## Things to do:
1 > According to the excerpt on Indian students in Australia, how many Indian students are currently studying in Australia?
2 > Quote word for word the passage of the excerpt on Indian students in Australia from "CLARE: Energy is" to "students is enormous.".
3 > Extend the excerpt on Indian students in Australia, beginning immediately after its final sentence.

CLARE: Energy is a classic example. Minister, I hope you wouldn’t mind me sharing you described the education portfolio as the “mother portfolio” or the “mother department”. The work that we do here in training young people to have the skills that are needed for all of the jobs and the businesses that are going to be created in the decades ahead is critical. Here in Australia, we’ve got a Jobs and Skills Summit focused deliberately on meeting that challenge. India has a challenge of another magnitude beyond that. Just the sheer scale of training half a billion young Indian students is enormous.
Now, Australia invites and educates a relatively small number of Indian students to study here in Australia every year. There’s something like 59,000 Indian students studying here right now. There’s been a bit of a backlog with visas in the wake of COVID, and I can report some good news there as I’m trying to speed up that visa processing task; twice as many Indian students have had their visas processed in July as in June, but there’s still more work to do there.

## Given information:
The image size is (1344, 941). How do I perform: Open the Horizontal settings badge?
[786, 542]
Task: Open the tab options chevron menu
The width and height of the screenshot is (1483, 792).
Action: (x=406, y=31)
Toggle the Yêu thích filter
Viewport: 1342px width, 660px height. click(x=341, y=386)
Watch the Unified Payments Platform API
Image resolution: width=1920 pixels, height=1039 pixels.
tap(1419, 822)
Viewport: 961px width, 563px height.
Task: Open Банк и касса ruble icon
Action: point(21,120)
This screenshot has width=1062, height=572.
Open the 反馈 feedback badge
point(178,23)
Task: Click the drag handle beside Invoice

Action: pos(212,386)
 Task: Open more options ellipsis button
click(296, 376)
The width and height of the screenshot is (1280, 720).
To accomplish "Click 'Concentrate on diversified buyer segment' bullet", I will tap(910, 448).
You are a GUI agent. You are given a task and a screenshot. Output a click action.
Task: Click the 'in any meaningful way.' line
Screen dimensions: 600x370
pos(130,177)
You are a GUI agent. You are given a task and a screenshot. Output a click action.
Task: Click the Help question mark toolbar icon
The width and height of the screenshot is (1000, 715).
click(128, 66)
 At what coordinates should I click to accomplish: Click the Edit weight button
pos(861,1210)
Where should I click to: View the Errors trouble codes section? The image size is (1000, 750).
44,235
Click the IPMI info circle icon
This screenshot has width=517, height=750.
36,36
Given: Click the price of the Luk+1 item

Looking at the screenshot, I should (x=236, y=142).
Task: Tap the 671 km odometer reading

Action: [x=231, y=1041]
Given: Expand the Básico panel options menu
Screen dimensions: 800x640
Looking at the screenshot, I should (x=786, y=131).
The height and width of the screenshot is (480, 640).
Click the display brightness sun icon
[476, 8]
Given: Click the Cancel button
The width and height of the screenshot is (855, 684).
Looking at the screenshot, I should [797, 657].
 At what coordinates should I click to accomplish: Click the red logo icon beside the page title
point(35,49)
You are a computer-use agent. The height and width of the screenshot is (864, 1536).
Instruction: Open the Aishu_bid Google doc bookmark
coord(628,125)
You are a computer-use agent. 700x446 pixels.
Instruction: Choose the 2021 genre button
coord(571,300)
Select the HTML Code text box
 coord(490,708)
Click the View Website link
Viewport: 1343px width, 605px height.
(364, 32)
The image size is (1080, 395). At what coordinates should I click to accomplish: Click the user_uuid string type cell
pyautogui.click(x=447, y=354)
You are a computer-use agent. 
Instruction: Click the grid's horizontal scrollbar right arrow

## Responses to the exercise:
1 > Something like 59,000.

2 >
CLARE: Energy is a classic example. Minister, I hope you wouldn’t mind me sharing you described the education portfolio as the “mother portfolio” or the “mother department”. The work that we do here in training young people to have the skills that are needed for all of the jobs and the businesses that are going to be created in the decades ahead is critical. Here in Australia, we’ve got a Jobs and Skills Summit focused deliberately on meeting that challenge. India has a challenge of another magnitude beyond that. Just the sheer scale of training half a billion young Indian students is enormous.

3 >
But to the Minister’s point, there is only so much that Australia can do training Indian students here in Australia. There’s a lot more that we can potentially do to help in the implementation of India’s National Education Plan in India itself, either universities setting up campuses in India, like Wollongong is intending to do, or also the opportunity to be able to provide courses online to Indian students.
Minister, would you like to talk to that?
PRADHAN: I can add one point. Through the morning I made some young researcher friends from India, who work here in Western Sydney University campus, pursuing their future of the research literature on the technology front, and I’m happy to share not only technology digital platforms [indistinct] agricultural. They’re also collaborating on [indistinct] medicine, [indistinct] traditional medicine. In India, for the traditional medicine we practise [indistinct] and here in Australia, these universities are pursuing collaborative research in that area also. So, this is the future of our investment. This is the future of the world, I can say, and this is a very – it is a priority area for both of us and we are on the right track.
JOURNALIST: Minister Pradhan, what impact is this visa backlog having on students in India that are hoping to come to Australia for international study? And Minister Clare, what is the Australian Government doing to address this backlog?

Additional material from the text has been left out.